Dennard scaling collapsed around 2015, and without it Moore’s Law compounds to maybe 10x over a decade. Semiconductor physics ran out of road, and NVIDIA delivered the full million anyway.
The mechanism is co-design: optimizing CPUs, GPUs, networking, switches, storage, software, and compilers at the same time, against the same objective, instead of leaving each layer to its own team. It is the same vertical integration logic that turns a hardware company into a compounding machine.
Jensen made it concrete with RISC. John Hennessy at Stanford proved that a simpler instruction set co-designed with a compiler beats two separately optimized systems every time, because the whole outperforms the sum of the parts. Scale that across an entire compute stack and a million-x follows.
The downstream effect is not a faster computer, it is a different category of possibility. When compute gets a million times faster, researchers stop asking which data to use and reach for all of it, the entire internet. That abundance is what unlocked modern AI, not a breakthrough algorithm but a design philosophy.
Try this → before your next architecture decision, ask whether you are optimizing a layer or co-designing across layers. The answer predicts your ceiling.
2. NVIDIA built a multi-billion-dollar system with zero potential customers, and first principles is how you do that without going insane
The most expensive supercomputer ever sold cost $350 million.
“You would have precisely zero customers. The reason for that is because the most expensive thing that has ever been sold was $350 million. And you’re building something that’s multiple billions of dollars. So you’re building for a precisely marketplace of zero.”

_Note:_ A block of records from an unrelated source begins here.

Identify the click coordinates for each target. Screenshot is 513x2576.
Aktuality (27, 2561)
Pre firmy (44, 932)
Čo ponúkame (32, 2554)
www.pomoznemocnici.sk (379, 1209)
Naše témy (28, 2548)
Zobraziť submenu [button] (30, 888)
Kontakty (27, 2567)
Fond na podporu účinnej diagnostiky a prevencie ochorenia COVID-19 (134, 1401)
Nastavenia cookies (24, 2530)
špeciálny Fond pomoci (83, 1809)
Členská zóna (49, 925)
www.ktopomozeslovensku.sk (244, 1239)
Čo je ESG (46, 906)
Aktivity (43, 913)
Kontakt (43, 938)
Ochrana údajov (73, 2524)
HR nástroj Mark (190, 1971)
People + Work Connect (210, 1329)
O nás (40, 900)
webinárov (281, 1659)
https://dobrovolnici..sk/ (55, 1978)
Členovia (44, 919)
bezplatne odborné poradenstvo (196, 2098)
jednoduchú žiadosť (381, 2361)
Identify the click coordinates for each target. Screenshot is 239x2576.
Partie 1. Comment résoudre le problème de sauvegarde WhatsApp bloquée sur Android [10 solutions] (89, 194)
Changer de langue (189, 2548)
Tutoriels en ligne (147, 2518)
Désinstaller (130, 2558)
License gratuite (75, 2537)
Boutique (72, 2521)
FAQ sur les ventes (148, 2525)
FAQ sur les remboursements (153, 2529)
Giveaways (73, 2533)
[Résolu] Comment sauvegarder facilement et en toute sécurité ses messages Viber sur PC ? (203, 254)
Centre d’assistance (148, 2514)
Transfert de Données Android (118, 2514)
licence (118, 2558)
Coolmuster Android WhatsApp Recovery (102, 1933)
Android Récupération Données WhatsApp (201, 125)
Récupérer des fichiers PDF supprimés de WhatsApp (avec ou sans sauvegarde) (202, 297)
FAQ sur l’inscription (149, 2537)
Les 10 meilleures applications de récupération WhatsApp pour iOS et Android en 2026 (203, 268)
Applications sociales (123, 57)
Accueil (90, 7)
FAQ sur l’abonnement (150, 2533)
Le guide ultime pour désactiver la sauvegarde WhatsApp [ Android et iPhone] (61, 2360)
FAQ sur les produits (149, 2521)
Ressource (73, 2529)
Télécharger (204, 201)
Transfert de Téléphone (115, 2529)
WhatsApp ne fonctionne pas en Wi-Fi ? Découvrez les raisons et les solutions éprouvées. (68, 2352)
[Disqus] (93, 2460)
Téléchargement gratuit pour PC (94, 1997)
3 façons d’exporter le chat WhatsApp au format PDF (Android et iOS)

Jensen did not survey the market, he reasoned through the problem. Pre-training was going to be enormous, the systems to run it at scale would cost more than anything ever built, and no customer existed yet, so they built it anyway. Hopper was designed for that bet, and the architecture landed exactly when the demand arrived.
The lesson is narrower than “be contrarian.” Market research tells you what customers want today. First-principles reasoning tells you what they will need to want for the world to work the way the evidence says it is heading. One builds the future, the other optimizes the present, and the best founders know which question they are answering.
Try this → take your most important product bet and ask whether it came from customer interviews or first-principles reasoning. If you cannot tell the difference, that is the problem to solve first.
3. Inference is where the money gets made, and the bottleneck is not what most engineering teams optimize for
Training builds intelligence, inference delivers it, and the entire business of AI runs on inference.
“The speed up over the previous generation: 50 times. In two years, we improved something by 50 times. Moore’s law would have improved it by 2x.”
Here is the constraint most engineers miss. Generating tokens is bandwidth-constrained, not compute-constrained. The pre-fill phase processes context, the decode phase generates every token, and decode dominates because it needs more memory bandwidth than a single chip can provide.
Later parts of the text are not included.